START Records for processing

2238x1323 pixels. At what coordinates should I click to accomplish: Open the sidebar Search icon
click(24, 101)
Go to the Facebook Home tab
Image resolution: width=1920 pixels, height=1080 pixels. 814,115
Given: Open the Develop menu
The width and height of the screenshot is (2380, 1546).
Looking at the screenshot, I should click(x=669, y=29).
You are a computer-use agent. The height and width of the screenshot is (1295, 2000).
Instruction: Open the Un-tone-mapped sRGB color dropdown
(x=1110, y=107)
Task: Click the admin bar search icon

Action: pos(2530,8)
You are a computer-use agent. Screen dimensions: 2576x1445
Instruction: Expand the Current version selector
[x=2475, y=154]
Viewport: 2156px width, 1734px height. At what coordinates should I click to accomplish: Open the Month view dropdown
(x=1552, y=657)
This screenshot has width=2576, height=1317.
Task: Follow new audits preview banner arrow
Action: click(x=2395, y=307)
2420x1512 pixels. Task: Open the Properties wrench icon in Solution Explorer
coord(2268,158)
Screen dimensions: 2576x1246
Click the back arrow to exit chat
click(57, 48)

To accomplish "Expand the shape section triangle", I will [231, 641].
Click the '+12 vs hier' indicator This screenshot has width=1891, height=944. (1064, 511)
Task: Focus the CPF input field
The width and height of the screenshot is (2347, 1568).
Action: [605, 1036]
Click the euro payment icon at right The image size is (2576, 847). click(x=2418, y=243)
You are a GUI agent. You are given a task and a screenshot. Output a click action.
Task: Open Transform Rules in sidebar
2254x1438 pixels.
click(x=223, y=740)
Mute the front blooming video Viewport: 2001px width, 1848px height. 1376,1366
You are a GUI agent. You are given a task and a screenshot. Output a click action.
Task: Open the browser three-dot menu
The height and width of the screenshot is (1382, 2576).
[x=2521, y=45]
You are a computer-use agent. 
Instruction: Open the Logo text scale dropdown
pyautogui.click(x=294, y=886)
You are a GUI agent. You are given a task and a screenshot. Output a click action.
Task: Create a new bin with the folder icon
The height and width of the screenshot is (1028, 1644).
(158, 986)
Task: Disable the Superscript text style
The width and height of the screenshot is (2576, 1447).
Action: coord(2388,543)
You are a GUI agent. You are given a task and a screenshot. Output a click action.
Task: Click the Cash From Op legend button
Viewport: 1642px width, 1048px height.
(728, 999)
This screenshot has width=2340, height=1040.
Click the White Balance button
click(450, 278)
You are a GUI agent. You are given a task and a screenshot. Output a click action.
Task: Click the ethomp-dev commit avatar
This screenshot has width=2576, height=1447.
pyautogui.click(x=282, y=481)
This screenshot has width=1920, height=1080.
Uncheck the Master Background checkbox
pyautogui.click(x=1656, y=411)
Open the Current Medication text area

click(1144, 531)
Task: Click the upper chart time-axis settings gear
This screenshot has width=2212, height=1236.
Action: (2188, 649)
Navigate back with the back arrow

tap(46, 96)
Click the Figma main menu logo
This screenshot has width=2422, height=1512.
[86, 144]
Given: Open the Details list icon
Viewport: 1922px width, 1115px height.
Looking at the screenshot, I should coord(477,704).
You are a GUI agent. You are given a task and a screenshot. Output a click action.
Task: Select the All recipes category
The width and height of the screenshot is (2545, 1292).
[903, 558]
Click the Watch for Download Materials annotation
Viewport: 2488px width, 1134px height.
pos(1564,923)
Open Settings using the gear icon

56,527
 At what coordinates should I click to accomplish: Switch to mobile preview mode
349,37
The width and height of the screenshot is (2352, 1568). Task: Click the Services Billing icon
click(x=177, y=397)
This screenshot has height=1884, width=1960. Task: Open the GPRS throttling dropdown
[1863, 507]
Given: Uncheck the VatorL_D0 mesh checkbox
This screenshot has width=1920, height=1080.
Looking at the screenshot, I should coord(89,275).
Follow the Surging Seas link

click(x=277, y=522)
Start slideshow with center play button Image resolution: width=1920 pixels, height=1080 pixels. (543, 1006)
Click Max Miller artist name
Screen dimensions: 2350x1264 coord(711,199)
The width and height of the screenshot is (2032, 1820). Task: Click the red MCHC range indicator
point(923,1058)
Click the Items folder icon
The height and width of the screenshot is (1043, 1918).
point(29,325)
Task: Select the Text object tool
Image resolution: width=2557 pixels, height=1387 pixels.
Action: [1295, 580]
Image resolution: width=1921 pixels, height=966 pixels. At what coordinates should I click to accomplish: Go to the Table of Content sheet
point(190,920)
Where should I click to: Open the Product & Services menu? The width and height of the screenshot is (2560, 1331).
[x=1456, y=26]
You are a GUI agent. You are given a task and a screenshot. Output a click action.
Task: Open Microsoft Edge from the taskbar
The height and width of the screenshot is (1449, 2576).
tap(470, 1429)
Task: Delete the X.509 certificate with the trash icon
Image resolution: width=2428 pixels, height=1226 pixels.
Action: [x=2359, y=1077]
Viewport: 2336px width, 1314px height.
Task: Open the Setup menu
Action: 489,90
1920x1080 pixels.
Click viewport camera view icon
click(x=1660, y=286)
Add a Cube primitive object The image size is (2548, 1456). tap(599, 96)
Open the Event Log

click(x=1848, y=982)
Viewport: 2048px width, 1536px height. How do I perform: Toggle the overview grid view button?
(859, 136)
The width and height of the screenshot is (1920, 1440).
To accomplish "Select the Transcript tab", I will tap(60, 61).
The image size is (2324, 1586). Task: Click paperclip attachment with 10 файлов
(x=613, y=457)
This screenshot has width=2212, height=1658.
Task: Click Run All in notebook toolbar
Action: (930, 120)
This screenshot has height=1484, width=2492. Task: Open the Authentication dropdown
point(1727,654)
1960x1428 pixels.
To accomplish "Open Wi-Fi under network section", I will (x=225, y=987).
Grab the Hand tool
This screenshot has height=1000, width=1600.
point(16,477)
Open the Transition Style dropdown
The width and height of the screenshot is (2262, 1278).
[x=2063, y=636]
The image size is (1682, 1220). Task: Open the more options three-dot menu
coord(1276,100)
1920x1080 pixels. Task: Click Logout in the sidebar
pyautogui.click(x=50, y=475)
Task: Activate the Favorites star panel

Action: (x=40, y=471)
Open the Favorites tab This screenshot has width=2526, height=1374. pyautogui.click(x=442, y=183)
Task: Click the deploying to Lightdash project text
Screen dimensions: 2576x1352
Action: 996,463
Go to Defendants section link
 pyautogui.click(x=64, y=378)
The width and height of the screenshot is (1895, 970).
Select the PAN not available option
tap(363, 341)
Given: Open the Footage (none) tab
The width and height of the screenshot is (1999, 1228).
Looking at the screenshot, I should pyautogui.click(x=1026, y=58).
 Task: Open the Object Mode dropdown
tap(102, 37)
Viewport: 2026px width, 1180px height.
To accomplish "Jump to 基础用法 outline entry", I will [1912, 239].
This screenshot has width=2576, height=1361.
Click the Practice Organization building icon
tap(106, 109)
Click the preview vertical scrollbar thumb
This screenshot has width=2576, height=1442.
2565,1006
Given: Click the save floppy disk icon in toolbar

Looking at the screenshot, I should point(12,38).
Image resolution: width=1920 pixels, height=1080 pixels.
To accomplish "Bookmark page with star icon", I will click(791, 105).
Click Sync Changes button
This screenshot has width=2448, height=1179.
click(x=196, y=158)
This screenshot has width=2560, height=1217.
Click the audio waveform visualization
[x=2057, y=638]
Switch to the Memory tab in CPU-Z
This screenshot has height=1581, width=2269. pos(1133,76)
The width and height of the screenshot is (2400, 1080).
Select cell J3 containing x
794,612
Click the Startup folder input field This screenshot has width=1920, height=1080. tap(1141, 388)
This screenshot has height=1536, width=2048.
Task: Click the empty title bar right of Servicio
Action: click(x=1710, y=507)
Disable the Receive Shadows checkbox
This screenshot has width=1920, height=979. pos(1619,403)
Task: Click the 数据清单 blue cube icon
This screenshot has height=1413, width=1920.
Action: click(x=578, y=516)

END Records for processing

→ Work item
Copy out each line of the material above that holds the word "computer".

→ Solution for this problem
You are a computer-use agent. The height and width of the screenshot is (1295, 2000).
You are a computer-use agent. Screen dimensions: 2576x1445
You are a computer-use agent. 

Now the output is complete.